As demonstrated by Hilary Rosen's comments about Ann Romney ("She never worked a day in her life"), the impression of SAHMs is that all they do is sit around and eat bon-bons all day.  Nothing about the actual lives of the average SAHM is reflected in Rosen's comment.  Rosen obviously has never had to get children ready and out the door on time for the bus to school.  Rosen has never faced a morning of strife with teenagers only to face an empty house full of the detritus left behind by children rushing out the door.  Rosen has obviously never faced the reality of weeks filled with conversations had only with young children or dogs.  Rosen has never faced the loneliness that comes with little adult contact.  Rosen has never had the demands that raising a family puts on a person - the constant upkeep of a home, the stress of finances, the cleaning that lasts a nano-second before the house is destroyed yet again, the constant demand that she participate in the PTA/Booster Club, etc.  or experienced the feeling that one's life is centered completely around self-centered little human beings who also believe that the only reason one is there is to fulfill their every need and demand.

Women who choose to stay at home with their children sacrifice more than just the income they could be making in a "real job."  They're postponing their own dreams for success outside of the home in order to raise the next generation into quality human beings.  For some, it is a life-long dream to be a mother, and God bless those who do it well.  For others, it was a dream to be a mom and have great kids, but there were other dreams that were put on hold when those children came along.  For others still, the kids came along and the moms continued to finish their schooling and then attempted to work outside the home, only to discover that all the income they brought in was going out to pay for childcare.

It has been said that to be a working mom, one is generally trying to do three jobs: Wife, Mom and Career, and that truthfully, it is only possible to do two of those three jobs well - one part of the triangle always suffers in some way when one is attempting to fulfill all the roles.  Unless one has a good partner who shares equally with the children/home duties, a working mom can be stretched very thin, and understandably faces her own obstacles and possible depression as compared to the SAHM.  The stress of attempting to maintain a home and family on top of a career can lead to a high level of burn-out, too.

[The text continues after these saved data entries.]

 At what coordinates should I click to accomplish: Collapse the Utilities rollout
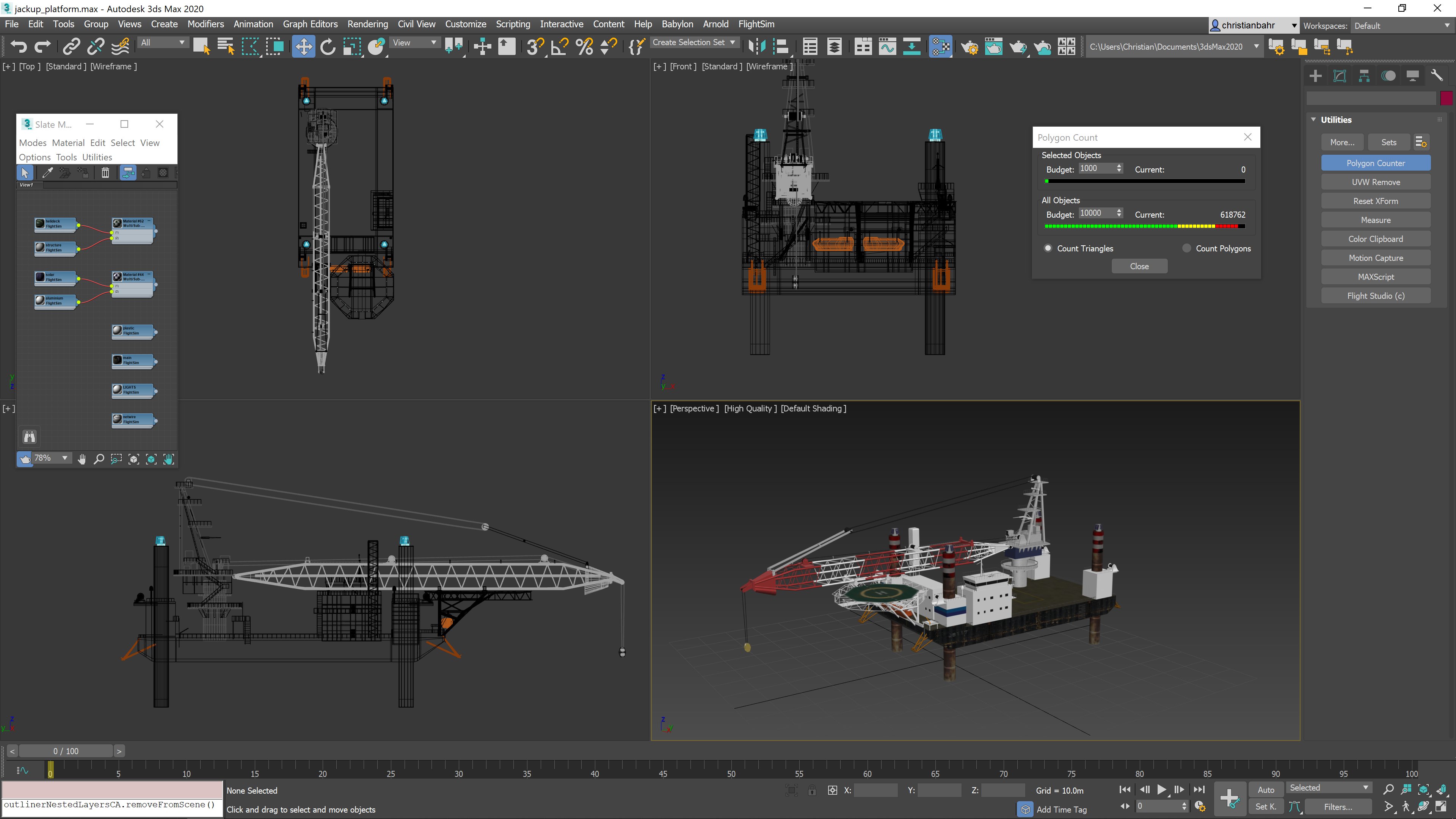(x=1313, y=120)
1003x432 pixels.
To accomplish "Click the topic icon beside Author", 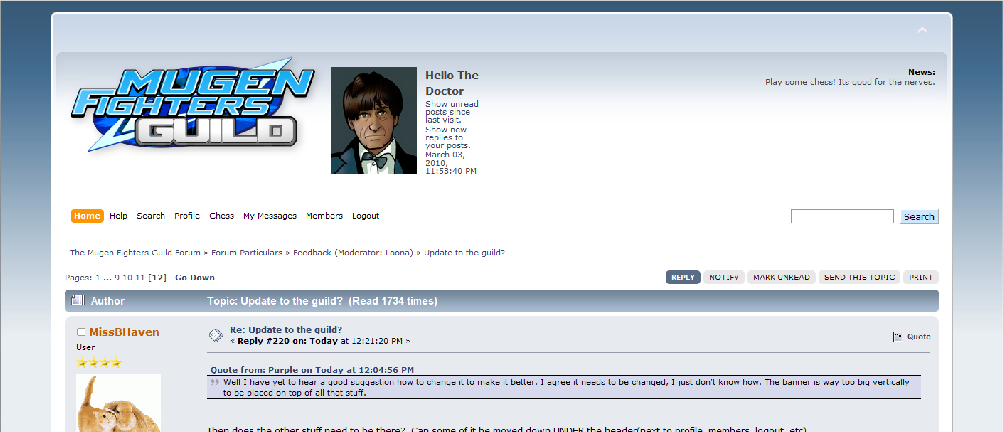I will 77,300.
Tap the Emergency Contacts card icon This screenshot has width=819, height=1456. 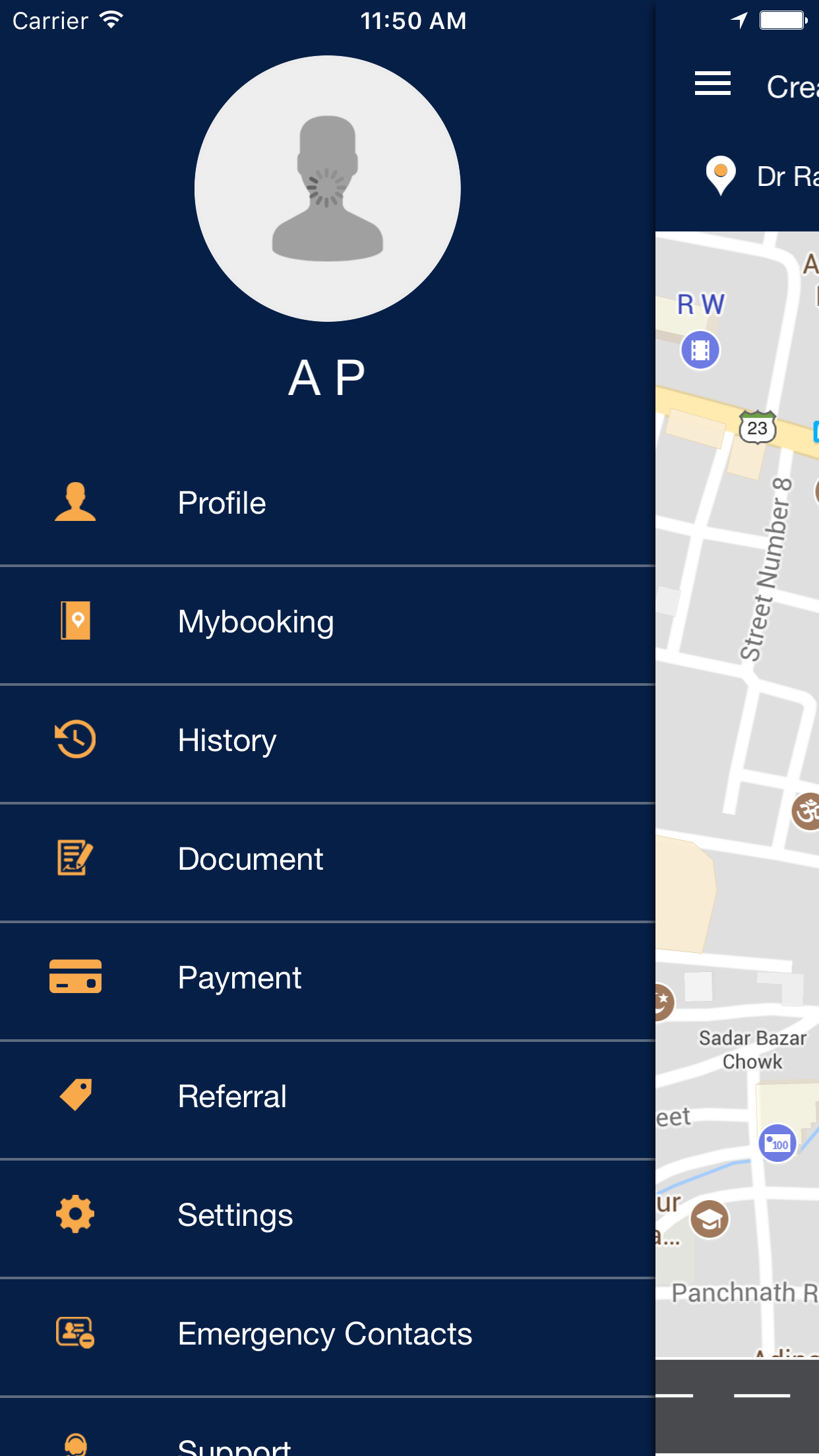pyautogui.click(x=75, y=1333)
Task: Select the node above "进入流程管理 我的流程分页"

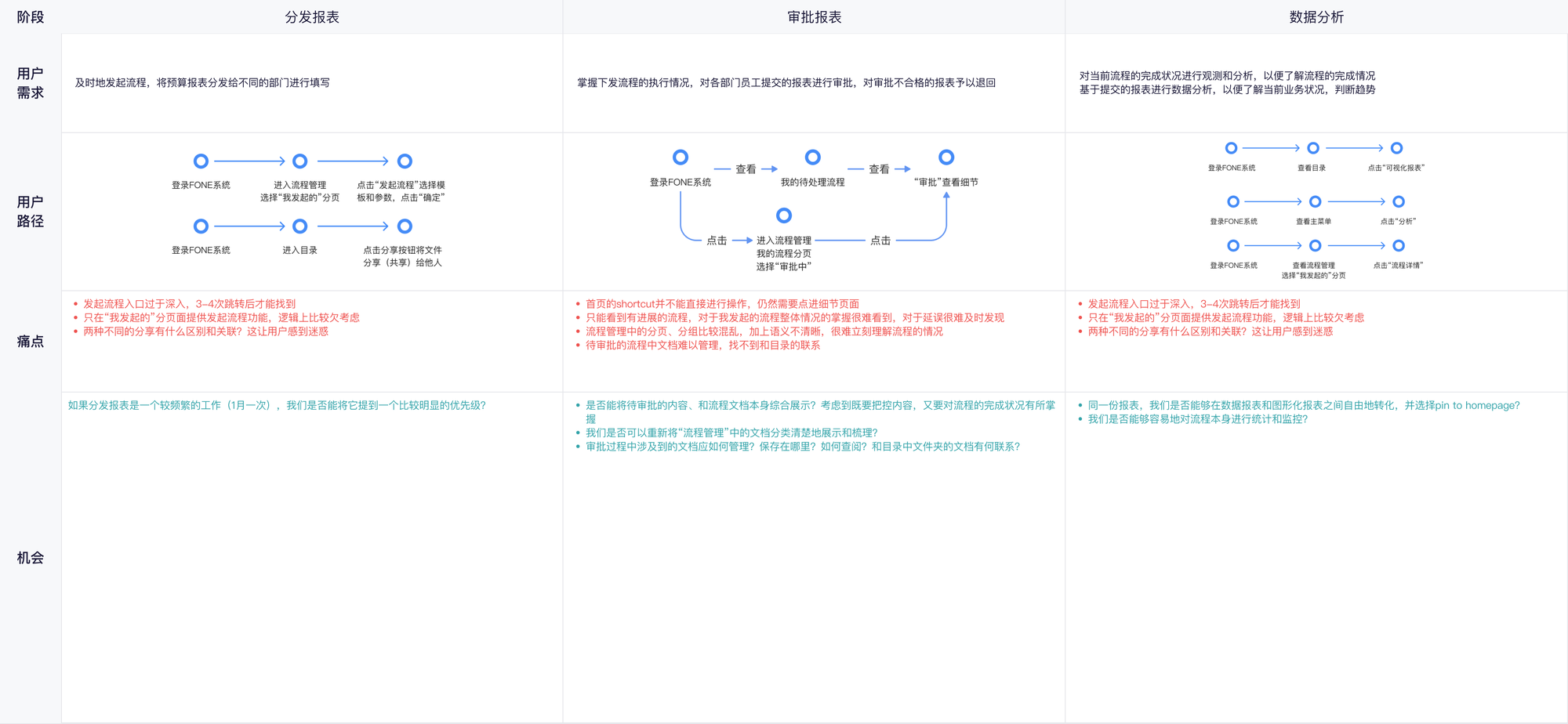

So why don't more women leave their families?  And when they do, why aren't they given the same benefit of the doubt that men are when they leave?  It would seem that women, whether working or SAHM, are under a considerable amount of stress and should be more likely to bail when it gets to be too much then men, who are also under a lot of stress, but who are generally not as involved with the day-to-day family life as women are.  (This is sure to anger a lot of men, but unless they have assumed the role of being their family's primary caregiver, they need to be more honest with themselves and admit that their wives are doing way more every day than they are.)  Is it biological for women to not abandon their families?  Is it our culture that keeps them from running away in a newly-purchased sports' car with a young hot dude beside them?  Is it that they know that without them, the family would truly disintegrate and that would equate to a massive failure on their part?  Why does a man not equate bailing from his family as failure?  Why doesn't society see it as a man's failure?  Why does it seem ok for a man to take a powder but not for a woman?

1 comment:

  1. I strive not to be an everyday man. I was taught from childhood that marriage is forever (even though my dad did leave after 35 years). I cannot speak for the rest of society, but it doesn't "seem OK" for me.